Leadership > Leadership and Planning
Making Plans to Make a Difference
The day-to-day needs of the animals and people in our organizations can be pretty compelling. The organization’s long range needs and goals may become secondary to immediate demands.
The tools on this page will help you tackle the long view of your organization in a manageable, step-by-step process. These tools come from the ASPCA publication, Making Plans to Make a Difference. You can view or download PDFs of individual chapters from the links below, or to order a printed version of the complete manual in a three-ring binder from the ASPCA Online Store.
Discover
Good planning begins with information gathering, and information gathering begins with discovering who you are today. Here are tools that help you learn about the strengths of your organization and your community.
- Status Check
A status check uses data to give you a more precise picture of your organization's outcomes and progress on your initiatives. - Community Assessment
A community assessment describes a community's successes and limitations in dealing with a specific problems, such as ferals or pet overpopulation. - Competitive Analysis
A competitive analysis compares your programs to similar services targeting the same audiences. The results help you identify where and how you'll be most successful. - Benchmarking
Field assessments and benchmarking are processes in which you look for what works in other organizations to determine successful practices you can adopt or adapt for your organization.
Dream
Yes dreaming. Your dreams of making the world a better place are a powerful component of successful planning.

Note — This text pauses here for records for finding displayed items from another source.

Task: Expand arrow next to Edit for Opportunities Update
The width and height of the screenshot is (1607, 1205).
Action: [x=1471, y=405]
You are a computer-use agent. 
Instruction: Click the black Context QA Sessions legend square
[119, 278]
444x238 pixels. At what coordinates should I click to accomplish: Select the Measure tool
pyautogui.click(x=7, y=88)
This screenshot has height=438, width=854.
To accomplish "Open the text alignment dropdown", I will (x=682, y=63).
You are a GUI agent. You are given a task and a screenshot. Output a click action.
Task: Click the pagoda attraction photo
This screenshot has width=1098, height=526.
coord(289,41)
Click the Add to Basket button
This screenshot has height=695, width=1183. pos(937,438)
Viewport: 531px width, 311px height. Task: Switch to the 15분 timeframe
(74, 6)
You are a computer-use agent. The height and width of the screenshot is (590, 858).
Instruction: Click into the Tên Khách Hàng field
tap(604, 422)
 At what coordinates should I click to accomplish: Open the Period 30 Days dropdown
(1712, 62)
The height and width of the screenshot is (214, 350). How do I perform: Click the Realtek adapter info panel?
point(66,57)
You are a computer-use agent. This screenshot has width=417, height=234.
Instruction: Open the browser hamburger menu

- Picturing Success: Creating a Shared Vision
A vision captures a detailed picture of where you will be and what you will have accomplished at a defined point in the future. Vision provides clear direction, inspiring everyone in the organization to work together toward the same ends. - Stating Your Purpose: Defining Your Mission Statement
A mission statement declares to you and to the world your fundamental purpose. A good mission statement clarifies how the world will be a better place because of your work.
Design
With a well-defined vision and mission, your organization can design objectives for getting where you've said you want to go.
- Effort Analysis
An impact-for-effort analysis compares the effort you put into an initiative to the impact the initiative can achieve. An effort analysis of your programs helps you identify those that achieve the best return for your investments of time, effort, and money. - Designing Objectives
Objectives quantify what you want to accomplish. Setting objectives involves choosing indicators of your organization's performance (that is, defining how you will know when you're achieving your purpose) and defining future targets. - Financial Feasibility
A financial feasibility study evaluates your ability to afford a project. In this type of study, you detail the program costs, identify potential sources of funding, and test the waters.
Make It So
You know who you want to be and what you want to accomplish. Now, how do you make it so?
- Fiscal Status Check
A fiscal status check examines where your money comes from and where it goes. The status check also guides you to manage cash flow so that your money keeps up with your demand. - Partnering Productively
No one said you had to do it alone. A partnership involves jointly pursuing activities with others in a manner that meets community needs more effectively and benefits you and your partners. - Developing a Business Plan
A business plan is a narrative picture of what you are going to do and how you are going to do it. A business plan is both a roadmap to your success and proof to funders and other supporters that you are capable of "making it so."